**Work to do:** Could you reproduce the passage below about the SPD's return to a coalition with Merkel, word for word and in full?

___ Provided passage

As expected, the SPD leadership in Germany has now completed its U-turn by reversing the decision it announced after Germany’s September elections – that it would go into opposition and would not agree to another coalition with Angela Merkel and her CDU/CSU – by agreeing to a new ‘Grand Coalition’ with Angela Merkel and her CDU/CSU.
The explanation for this total reversal is set out in an article in the Guardian which supports the deal
……in last September’s general election, [the SPD] went down to historical defeat. As of writing, they are polling a risible 18% or so, not much more than the far-right newcomer Alternative für Deutschland (AfD).
Now you can argue that this is precisely because the SPD has been in government for so long – since 1998, with a break of only four years between 2009 and 2013 – and that a spell in opposition would do it good. And this is what the SPD’s youth organisation wants. They gaze with envy at Jeremy Corbyn’s populist appeal and dream of a rejuvenated party with a hard-left approach winning big in 2021 or 2025 and giving them lots of career opportunities, maybe in a coalition with the Greens and the radical Left party.
If I were a budding career politician in the SPD, I might think the same way. But for the present middle-aged leadership, four to eight years in opposition watching the rise of a new generation is hardly an attractive option.
(bold italics added)
In other words, the primary support for the new ‘Grand Coalition’ deal from within the SPD comes from its veteran establishment, which wishes to perpetuate its leadership and its place in government even if this puts the SPD’s future in jeopardy.

______
___ Dataset excerpt

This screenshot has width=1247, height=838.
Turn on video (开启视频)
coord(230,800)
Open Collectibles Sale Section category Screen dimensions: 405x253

______

**Exercise response:**
As expected, the SPD leadership in Germany has now completed its U-turn by reversing the decision it announced after Germany’s September elections – that it would go into opposition and would not agree to another coalition with Angela Merkel and her CDU/CSU – by agreeing to a new ‘Grand Coalition’ with Angela Merkel and her CDU/CSU.
The explanation for this total reversal is set out in an article in the Guardian which supports the deal
……in last September’s general election, [the SPD] went down to historical defeat. As of writing, they are polling a risible 18% or so, not much more than the far-right newcomer Alternative für Deutschland (AfD).
Now you can argue that this is precisely because the SPD has been in government for so long – since 1998, with a break of only four years between 2009 and 2013 – and that a spell in opposition would do it good. And this is what the SPD’s youth organisation wants. They gaze with envy at Jeremy Corbyn’s populist appeal and dream of a rejuvenated party with a hard-left approach winning big in 2021 or 2025 and giving them lots of career opportunities, maybe in a coalition with the Greens and the radical Left party.
If I were a budding career politician in the SPD, I might think the same way. But for the present middle-aged leadership, four to eight years in opposition watching the rise of a new generation is hardly an attractive option.
(bold italics added)
In other words, the primary support for the new ‘Grand Coalition’ deal from within the SPD comes from its veteran establishment, which wishes to perpetuate its leadership and its place in government even if this puts the SPD’s future in jeopardy.